Middle East Quarterly

Winter 2008

Volume 15: Number 1

In a Sea of Knowledge: British Arabists in the Twentieth Century

McLoughlin, historian and professor of Arabic at the University of Exeter, defines “Arabist” as “anyone with a knowledge of Arabic, which is relevant to his or her principal activities and which, to a greater or lesser extent, defines that individual’s identity.” His study ranges over a motley crew of colorful characters from archaeologists, spies, and explorers, to military officers, diplomats, and ministers of the crown. Unfortunately, the book is poorly structured (the flow of the prose frequently interrupted by “as we shall see”), inelegantly written with little narrative skill, largely anecdotal, and repetitive (which he himself acknowledges with phrases such as “we have seen how”). The reader learns twice that Gertrude Bell died in Baghdad in 1926, three times that E.H. Palmer was murdered in Egypt, and four times that Denison Ross was the first director of the London School of Oriental Studies.

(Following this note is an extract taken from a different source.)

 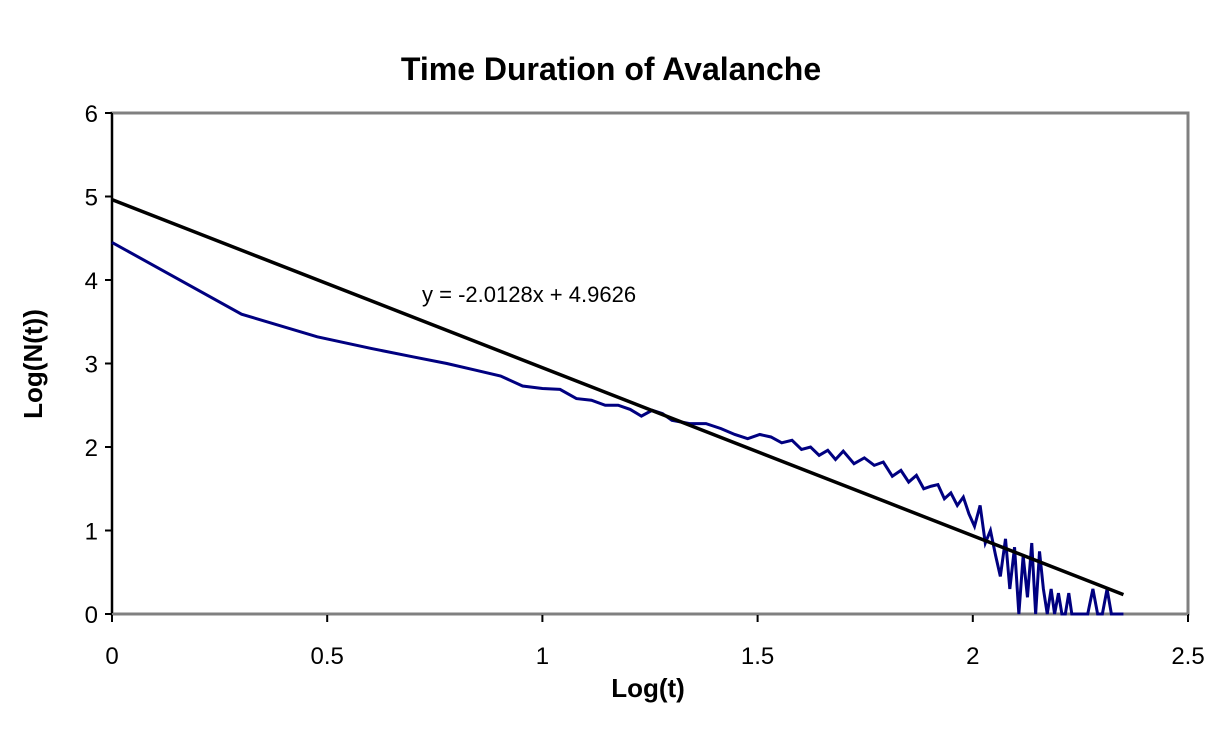 I want to click on y-tick-label: 2, so click(x=92, y=448).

Some famous names weave in and out of his story, but we get only the most superficial impressions of their character, beliefs, and achievements; their often rather harsh assessments of Arab culture, society, and religion are never mentioned let alone discussed. Palgrave, for instance, to whom our author devotes a page and a half, wrote a very uncompromising and unflattering account of the Muslim concept of God, but this goes unmentioned. Travelers such as Doughty and William Kinglake wrote unflinchingly of what they saw in their voyages in Arab lands, but perhaps their opinions are too politically incorrect to quote these days.

That said, I learned with pleasure of new Arabists, such as Thomas Chenery (1826-84), the professor of Arabic at Oxford who later became editor of The Times of London. It was good to find out about the background of William Wright’s classic Grammar of the Arabic Language[1] and of the human face behind the scholarship of such learned men as Alfred Beeston and R.A. Nicholson.

Finally, no work that takes issue with Edward Said, however timidly, can be dismissed lightly. McLoughlin takes Said to task in a footnote for not referring to Wilfrid Scawen Blunt: “This striking and influential figure among Orientalists, known for his antiestablishment views is nowhere mentioned by Said in Orientalism.”

[1] London: 1859-62; Cambridge: International Book Centre, 1983.